Lawrence Block's Matthew Scudder is a most intriguing character. Like any really good character he is complex and conflicted and battling inner demons. I want to say he has an elastic sense of morality, but that is only partially true. At the heart of things he is quite a moral person, essentially one of the good guys, yet he has his flaws and shortcomings and knows how to play the game even if that means being borderline corrupt on occasion, but mostly only in superficial matters. The Sins of the Fathers is Block's first Matthew Scudder crime novel, which was published in 1976. I wanted a good mystery set in NYC ca. 1970 and I have found it in Block's novel. Once again this is a case of a book reflecting the time it was written in yet it never feels dated.
I've read that Lawrence Block is one of the best crime writers in contemporary fiction and if this book is anything to judge by, I think that's a pretty accurate statement. Block's prose is sharp and to the point, a perfect example of a good hardboiled crime novel. No ostentation just plain, good storytelling. I fell into this story so easily I couldn't put it down. It just flowed from the first sentence to the very last. No shocking twists and turns, just life in all its messy glory.
Matthew Scudder, and I believe there are about seventeen books (Block is a most prolific writer and has a number of different series with vastly different characters), ages with each book, but I am not entirely sure I can tell you much about him physically. Other than he has a weakness for bourbon in his coffee. I'm not sure what he looks like or how old he is, but he's divorced with two youngish sons (so maybe in his 30s?). He has an amicable relationship with his ex-wife and his sons adore him. He lives in a hotel in NYC and is an ex-cop having served for almost sixteen years. He's not even a private detective really, but he does work on the side. The side of what, is the question. He has a murky history in the police force--not for anything underhanded--no dirty work. Just being in the wrong place at the wrong time and innocents getting caught in the crossfire. And how do you live with innocent blood on your hands? You light a lot of candles in churches and drop in generous bills into the collection box. Atoning for sins maybe? Praying for lost souls?
" . . . I found out I didn't want to be a cop anymore. Or a husband, or a father. Or a productive member of society."
If he takes on a job, it is usually tied in with a little on the side kickback. You scratch my back and I scratch yours sort of deal. Life isn't squeaky clean and neat and neither is the NYPD it would seem. Or Matthew Scudder's way of doing things. Sometimes a friend in the Force will send a client his way, and sometimes Scudder will help them, and maybe sometimes not. And a little corruption never bothers him. A young policeman Scudder talks to/gives a little advice to tells responds that he has a lot to learn (after being told how much money you take from someone and how much you pass on to superiors).

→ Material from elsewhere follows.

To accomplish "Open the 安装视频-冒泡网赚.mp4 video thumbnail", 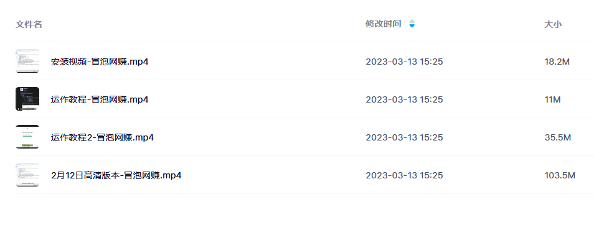I will point(27,61).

"I had no present need to work. I don't need much money. My room rent is cheap, my day-to-day expenses low enough. Besides, I had no reason to dislike this man. I have always felt more comfortable taking money from men I dislike."
***
"I'm probably more expensive than one of the big agencies. They'd work for you either per diem or on an hourly basis. Plus expenses. I take a certain amount of money and pay my expenses out of it. I don't like keeping records. I also don't like writing reports, or checking in periodically when there's nothing to say for the sake of keeping a client contented."
To say Matthew Scudder is an unorthodox businessman is putting it lightly. He doesn't actually have a mystery to solve in this book, at least not in the conventional sense. There has been a murder and then a suicide. It seems all cut and dried and the police are satisfied enough to close the books on the case. But the father of the murdered girl is not satisfied. He accepts the man who killed her likely did indeed kill her, but she was living such a shady life, he wants to know what happened to her. How did his daughter come to live in NY with a man who was found covered in her blood, and making her living as a prostitute?
So Scudder goes about investigating the life of a murdered woman, asking questions of friends and family piecing together a picture of the woman and the man who murdered her, ostensibly her friend and roommate and maybe something more? But nothing is exactly as it appears, so in the end this is a story of a murder. As much a whodunnit as a whydunnit. But punishment is not meted out in the way you expect. The truth comes out, but it never exactly comes out in a way that the perpetrator is taken to court and put in jail. But there is judgement in the end. And payment and accounts squared. Not at all in a conventional way. It is a most satisfying crime novel. And a second great find when it comes to unconventional "sleuths". First Commissario Ricciardi and now Matthew Scudder. Now I have two new characters to add to my reading repertoire and I plan on following all their adventures.